[lug] Regex Help

Sun Jul 10 01:02:06 MDT 2011

"George Sexton" <georges at mhsoftware.com> writes:

> I'm using an application that matches regular expressions in URLs.
>
> I'd like it to match
>
> /somepath/*
>
> But not
>
> /somethingelse/somepath/*
>
> I can write an expression to match /somepath/*. The problem is it's matching
> the second thing which I don't want.
>
> I don't get to write a lot of code. 
>
> I don't know what the host name will be. It might be a fqdn, might be an IP
> Address.
>
> The input has the full URL syntax:
>
> Scheme:hostname/path/

Ok.  A few corner cases:

1. Should we match on:

      http://example.com/somepath/somepath/... ?

   That is, are you actually testing for a lack of second level?

   (My current guess is that you're writing ad-blocking regexes, and
   want to match "http://example.com/ad/..." but not
   "http://example.com/foo/ad/...")

2. Does your engine happen to parse the url into { scheme, host, path
   } parts, as you indicate?  (And possibly also query string)?

Anyway, the other suggestions are perfectly valid, and it sounds like
you have a solution that works.  I'll just point out a few things that
came to mind as I saw them.

A. The most-often-used delimiter for regular expressions in actual
   perl code is slashes:

      if ( $string =~ m/regex/ ) { ... }

   To the point where the "m" can be omitted from the above example,
   and it will still work exactly the same way:

      if ( $string =~ /regex/ ) { ... }

   (There is a minor niggle if the regex is empty; a literal bare //
   in this context does something a bit different.  If you know that
   the regex can never be empty, then you don't need to worry about
   it.)

   But if you know you're going to be matching slashes in the regex
   itself, you can make your life easier by telling perl to use
   something other than slashes as the regex delimiter.  My most
   common fallback is the exclamation point:

      if ( $string =~ m!regex! ) { ... }

   Compare:

      if ( $path =~ m/^\/etc\/sysconfig\/networking\/devices\/if(\d+)-up$/ )

   Against:

      if ( $path =~ m!^/etc/sysconfig/networking/devices/if(\d+)-up$! )

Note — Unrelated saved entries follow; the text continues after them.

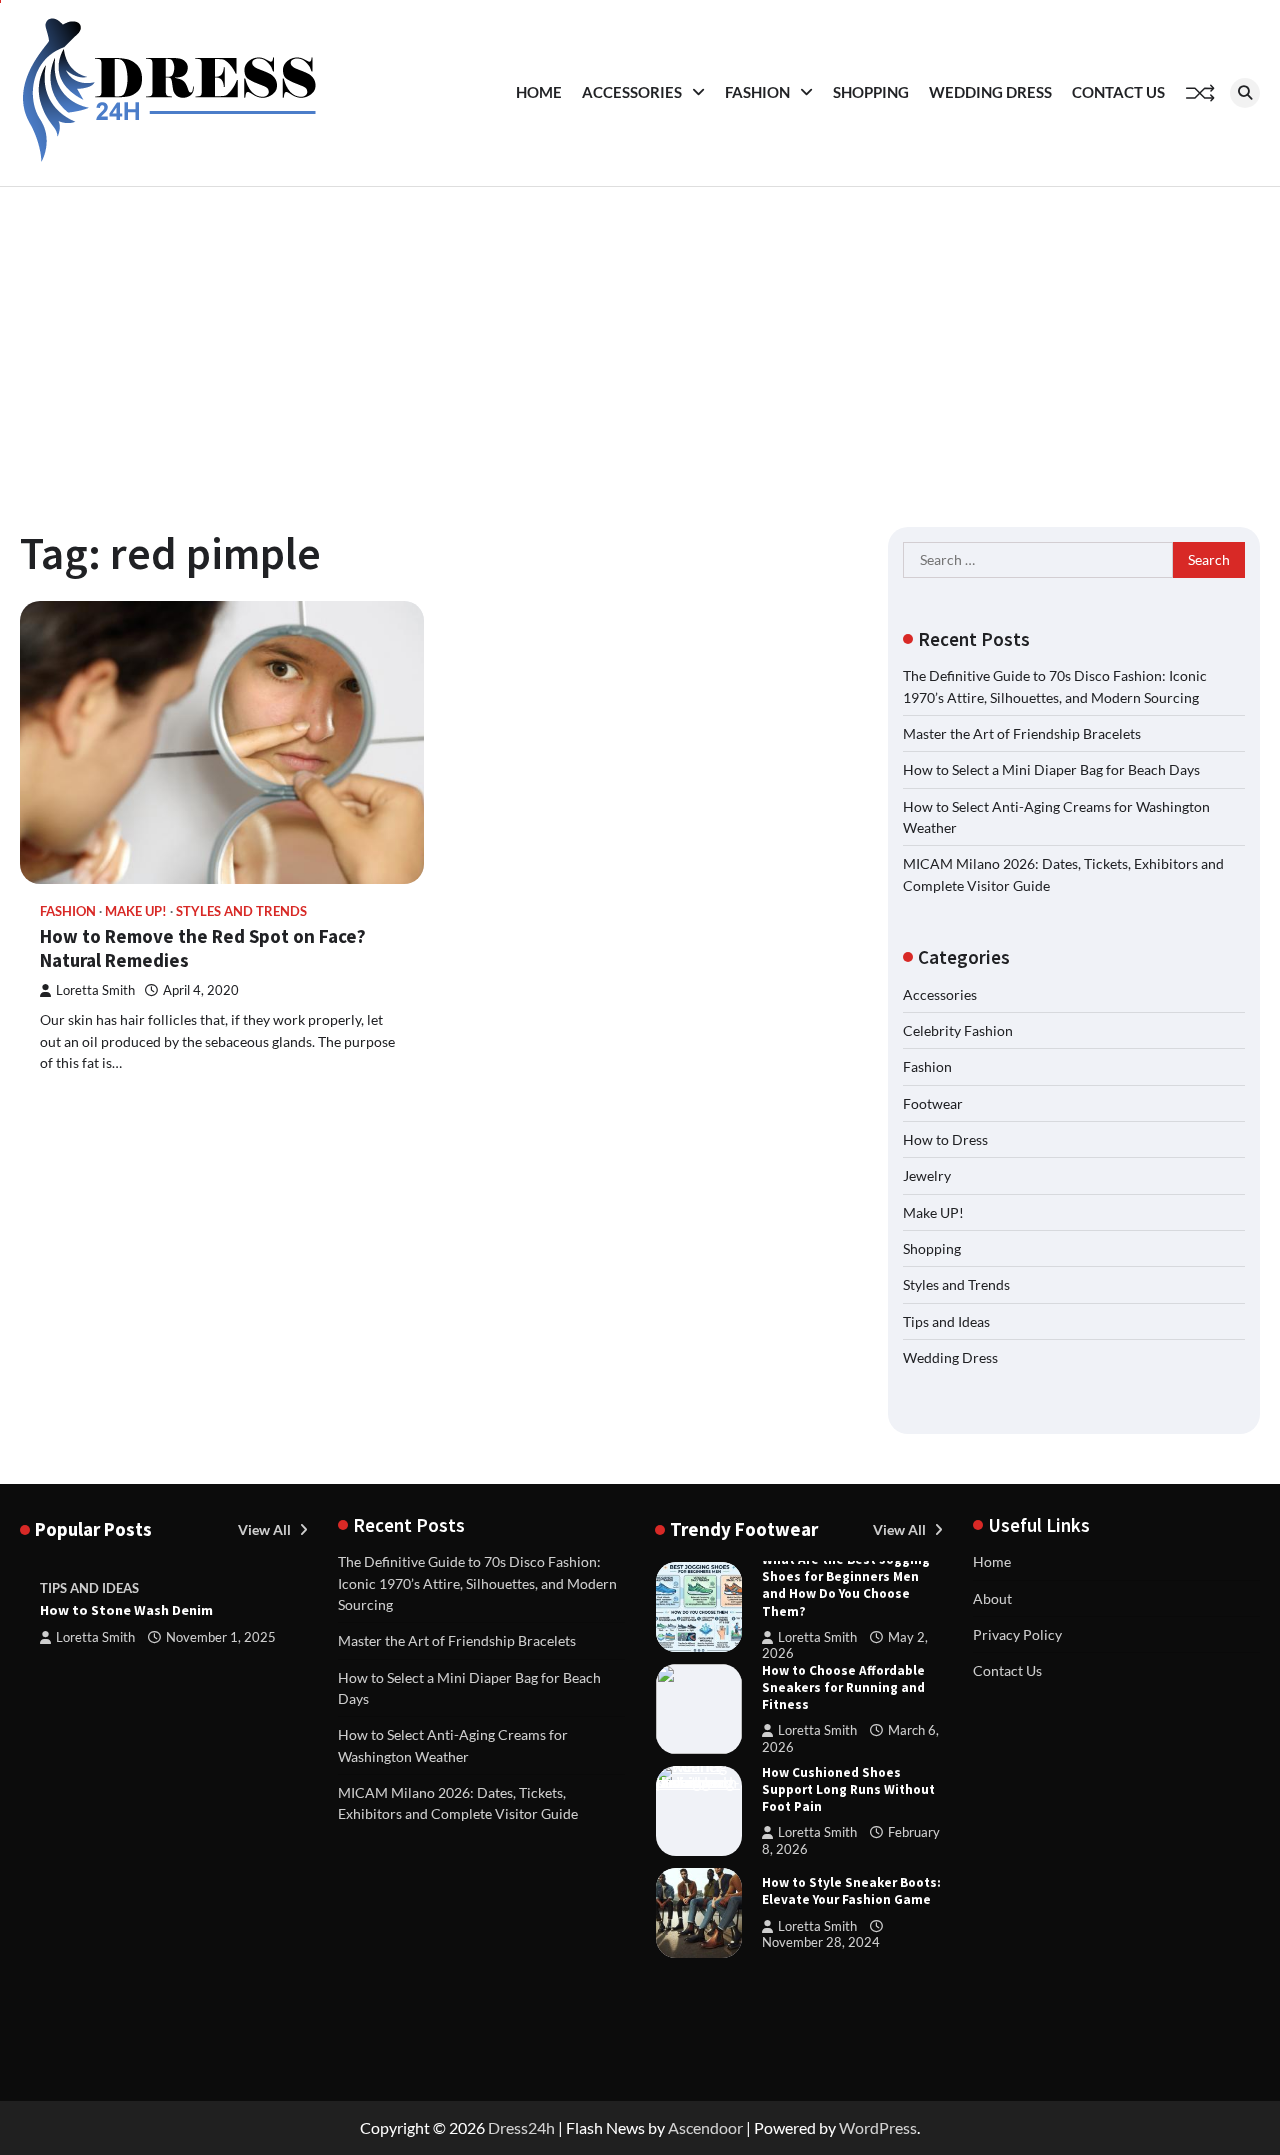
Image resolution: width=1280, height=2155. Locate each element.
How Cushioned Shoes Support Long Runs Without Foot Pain (848, 1789)
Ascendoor (705, 2127)
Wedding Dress (990, 92)
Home (539, 92)
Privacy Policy (1017, 1634)
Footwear (933, 1103)
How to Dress (945, 1139)
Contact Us (1118, 92)
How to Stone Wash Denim (126, 1610)
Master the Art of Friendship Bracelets (1022, 733)
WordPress (878, 2127)
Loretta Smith (95, 990)
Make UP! (136, 911)
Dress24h (521, 2127)
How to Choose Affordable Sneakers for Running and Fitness (843, 1687)
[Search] (1245, 93)
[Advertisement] (640, 337)
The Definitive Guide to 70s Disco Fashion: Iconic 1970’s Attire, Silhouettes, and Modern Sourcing (477, 1583)
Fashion (757, 92)
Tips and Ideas (946, 1321)
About (992, 1598)
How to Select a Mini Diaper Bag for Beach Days (1051, 769)
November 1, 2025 (221, 1637)
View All (266, 1529)
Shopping (871, 92)
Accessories (632, 92)
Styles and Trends (241, 911)
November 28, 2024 (821, 1942)
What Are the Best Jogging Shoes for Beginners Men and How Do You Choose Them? (846, 1585)
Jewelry (927, 1175)
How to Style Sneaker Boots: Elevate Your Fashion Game (851, 1891)
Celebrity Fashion (958, 1030)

B. When you want to match content within matched delimiters, modern
   regular expressions have a handy tool called "non-greedy" matching.

   In this case, the suggested solution uses this phrase:

      /[^/]*/

   Which could be read in English as:

      a. Match a single literal slash
      b. Match zero or more non-slash characters
      c. Match another single literal slash

   It's made worse by the need to escape those slashes with
   backquotes, because they're the default regex delimiter:

      \/[^\/]*\/

   What we're really trying to say, though, is:

      a. Match a single literal slash
      b. Match zero or more characters...
      c. ... Until the next slash.

   The first cut (which doesn't work!) would be:

      /.*/

   This fails if there are more slashes later in the string; e.g., if
   our string is "/hi/there/mom/", then m!/.*/! would match the whole
   string.  This is called "greedy" matching: the ".*" construct wants
   to match as many characters as it possibly can.

   We fix this by using non-greedy matching, which is indicated by
   following the greedy form with a question mark:

      /.*?/

   This pattern shows up a lot, especially in quick-and-dirty parsers
   for XML/HTML (/"<.*?>"/ or m!<span.*?>.*?</span>!)  and for
   double-quoted strings (m!\".*?\"!).  Those parsers are not 100%
   correct but they work for 99% of the cases and are vastly
   easier/faster to write and use than completely correct expressions.

C. Anchoring the match to the beginning of a string, the end of a
   string, or both.

   Perl defaults to "unanchored" matching, while other engines
   (boost.regex caught me with this) use different functions / calling
   conventions to indicate whether anchoring should be assumed or not.
   (In the latter case, the function "match" typically implies
   front-and-back anchor, while "search" is unanchored.)

   Your samples (and the solution you have working so far) are both
   silent on this point.  What do you want to happen when you hit a
   URL that looks like this:

      http://example.com/go?url=http://example.com/something/else/....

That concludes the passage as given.